Your task =>
Please repeat the listing in its entirety, without any alteration.

Task input =>
= = = = = = =

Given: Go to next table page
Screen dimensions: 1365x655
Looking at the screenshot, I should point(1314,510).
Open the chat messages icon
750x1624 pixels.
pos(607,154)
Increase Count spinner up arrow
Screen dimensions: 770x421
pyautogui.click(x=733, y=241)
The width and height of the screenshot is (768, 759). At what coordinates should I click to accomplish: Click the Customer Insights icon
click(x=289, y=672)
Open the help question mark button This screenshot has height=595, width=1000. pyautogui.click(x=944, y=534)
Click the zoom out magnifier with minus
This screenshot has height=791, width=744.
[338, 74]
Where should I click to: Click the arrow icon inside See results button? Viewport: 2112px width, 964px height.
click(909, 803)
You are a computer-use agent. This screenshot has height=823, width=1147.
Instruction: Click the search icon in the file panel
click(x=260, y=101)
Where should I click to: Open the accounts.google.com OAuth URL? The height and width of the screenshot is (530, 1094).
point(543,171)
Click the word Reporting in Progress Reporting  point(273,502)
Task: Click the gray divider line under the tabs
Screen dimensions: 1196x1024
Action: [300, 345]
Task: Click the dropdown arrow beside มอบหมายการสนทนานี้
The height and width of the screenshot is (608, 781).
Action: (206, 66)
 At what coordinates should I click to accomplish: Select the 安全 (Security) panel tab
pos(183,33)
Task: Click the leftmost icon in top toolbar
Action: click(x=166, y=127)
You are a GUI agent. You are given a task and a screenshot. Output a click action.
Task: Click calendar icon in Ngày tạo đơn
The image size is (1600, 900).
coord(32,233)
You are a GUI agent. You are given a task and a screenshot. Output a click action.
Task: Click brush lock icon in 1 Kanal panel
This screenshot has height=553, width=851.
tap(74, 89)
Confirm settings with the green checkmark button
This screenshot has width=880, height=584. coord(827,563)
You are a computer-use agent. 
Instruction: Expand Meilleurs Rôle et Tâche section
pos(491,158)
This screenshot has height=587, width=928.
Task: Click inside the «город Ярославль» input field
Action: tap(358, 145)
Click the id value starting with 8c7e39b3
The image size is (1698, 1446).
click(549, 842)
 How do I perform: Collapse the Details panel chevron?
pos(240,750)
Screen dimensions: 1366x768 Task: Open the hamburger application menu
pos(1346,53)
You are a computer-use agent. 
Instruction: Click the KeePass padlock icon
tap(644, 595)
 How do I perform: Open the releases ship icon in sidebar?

= = = = = = =

Solution below =>
Given: Go to next table page
Screen dimensions: 1365x655
Looking at the screenshot, I should point(1314,510).
Open the chat messages icon
750x1624 pixels.
pos(607,154)
Increase Count spinner up arrow
Screen dimensions: 770x421
pyautogui.click(x=733, y=241)
The width and height of the screenshot is (768, 759). At what coordinates should I click to accomplish: Click the Customer Insights icon
click(x=289, y=672)
Open the help question mark button This screenshot has height=595, width=1000. pyautogui.click(x=944, y=534)
Click the zoom out magnifier with minus
This screenshot has height=791, width=744.
[338, 74]
Where should I click to: Click the arrow icon inside See results button? Viewport: 2112px width, 964px height.
click(909, 803)
You are a computer-use agent. This screenshot has height=823, width=1147.
Instruction: Click the search icon in the file panel
click(x=260, y=101)
Where should I click to: Open the accounts.google.com OAuth URL? The height and width of the screenshot is (530, 1094).
point(543,171)
Click the word Reporting in Progress Reporting  point(273,502)
Task: Click the gray divider line under the tabs
Screen dimensions: 1196x1024
Action: [300, 345]
Task: Click the dropdown arrow beside มอบหมายการสนทนานี้
The height and width of the screenshot is (608, 781).
Action: (206, 66)
 At what coordinates should I click to accomplish: Select the 安全 (Security) panel tab
pos(183,33)
Task: Click the leftmost icon in top toolbar
Action: click(x=166, y=127)
You are a GUI agent. You are given a task and a screenshot. Output a click action.
Task: Click calendar icon in Ngày tạo đơn
The image size is (1600, 900).
coord(32,233)
You are a GUI agent. You are given a task and a screenshot. Output a click action.
Task: Click brush lock icon in 1 Kanal panel
This screenshot has height=553, width=851.
tap(74, 89)
Confirm settings with the green checkmark button
This screenshot has width=880, height=584. coord(827,563)
You are a computer-use agent. 
Instruction: Expand Meilleurs Rôle et Tâche section
pos(491,158)
This screenshot has height=587, width=928.
Task: Click inside the «город Ярославль» input field
Action: tap(358, 145)
Click the id value starting with 8c7e39b3
The image size is (1698, 1446).
click(549, 842)
 How do I perform: Collapse the Details panel chevron?
pos(240,750)
Screen dimensions: 1366x768 Task: Open the hamburger application menu
pos(1346,53)
You are a computer-use agent. 
Instruction: Click the KeePass padlock icon
tap(644, 595)
 How do I perform: Open the releases ship icon in sidebar?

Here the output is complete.